Estão habitualmente descritas oito espécies nativas de carvalhos em Portugal, mas a análise de dados moleculares está a reescrever a história dos Quercus portugueses, conta o botânico e investigador Carlos Vila-Viçosa.
Determinar qual a espécie ou subespécie de determinado ser vivo passou, historicamente, pela análise das suas características observáveis – formas físicas, área de distribuição, ecologia ou zona bioclimática, por exemplo. O conceito de espécie e subespécie tem comportado, por isso, um grau elevado de subjetividade que pode reduzir-se, graças a novos conhecimentos e tecnologias que cruzam desde a genética à informática.
É isto que está a fazer Carlos Vila-Viçosa, botânico e investigador do CIBIO-InBio, Museu de História Natural e da Ciência da Universidade do Porto e Biopolis, há muito dedicado a conhecer as árvores e arbustos do género Quercus (carvalhos, sobreiros e afins), em particular os nativos da Península Ibérica. Com outros botânicos e ecólogos portugueses e espanhóis, está a recorrer à análise de marcadores moleculares (marcas patentes no ADN, onde estão codificadas as características únicas de cada indivíduo e as hereditárias) para os caracterizar. E estes dados objetivos estão a contar uma história diferente sobre vários dos Quercus portugueses.

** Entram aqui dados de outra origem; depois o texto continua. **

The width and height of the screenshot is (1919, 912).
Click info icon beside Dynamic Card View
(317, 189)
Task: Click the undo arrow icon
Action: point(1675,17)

“Os nossos dados evidenciam que há uma divergência molecular tão grande entre determinadas espécies e o que eram até agora consideradas as suas subespécies, que as subespécies têm de ser recuperadas como espécies”, refere Carlos Vila-Viçosa, dando como exemplos o Quercus estremadurensis e o “nosso” carvalho-alvarinho do Minho e Noroeste peninsular – Quercus broteroana -, ambos, até aqui tradicionalmente classificados como subespécies do Quercus robur.
Os trabalhos de campo e laboratório têm revelado também novos híbridos: “reconhecemos 23 híbridos, três dos quais nunca tinham sido descobertos na natureza em Portugal”. Um deles, por exemplo, resulta do cruzamento entre a carvalhiça (Quercus lusitanica) e a azinheira (Quercus rotundifolia) e será batizado como Quercus x alvesii, “em homenagem ao trabalho do botânico português, Paulo Alves”.
As descobertas feitas têm vindo a ser partilhadas com a comunidade científica internacional em artigos e conferências, há já alguns anos, mas mudar os cânones estabelecidos não é fácil nem acontece rapidamente.
Como conta Carlos Vila-Viçosa, já nos anos 30 do século XX, o botânico alemão Otto Schwarz (1900 – 1983) tinha proposto alterações na taxonomia então vigente dos Quercus ibéricos e até novas espécies – nomeadamente, o seu Quercus estremadurensis, que observou nas zonas de Sintra e Coimbra. Mas as teorias de um estrangeiro, que vinha pôr em causa as autoridades ibéricas na matéria, foram rechaçadas. Já a proposta da francesa Aimée Camus (1879 – 1965), que o considerou subespécie, foi aceite, apesar dos critérios pouco sustentados. “Muitas vezes, os autores referiam-se a grupos híbridos ou atribuíam arbitrariamente subespécies a áreas biogeográficas concretas”, explica o investigador.
Refira-se que a elevada hibridação entre diferentes carvalhos é um dos fatores que, ao longo da história, dificultou a sua classificação taxonómica. Outro deve-se à elevada plasticidade morfológica das espécies deste género, com existência de características ambíguas – por exemplo, folhas de formato diferente numa mesma árvore.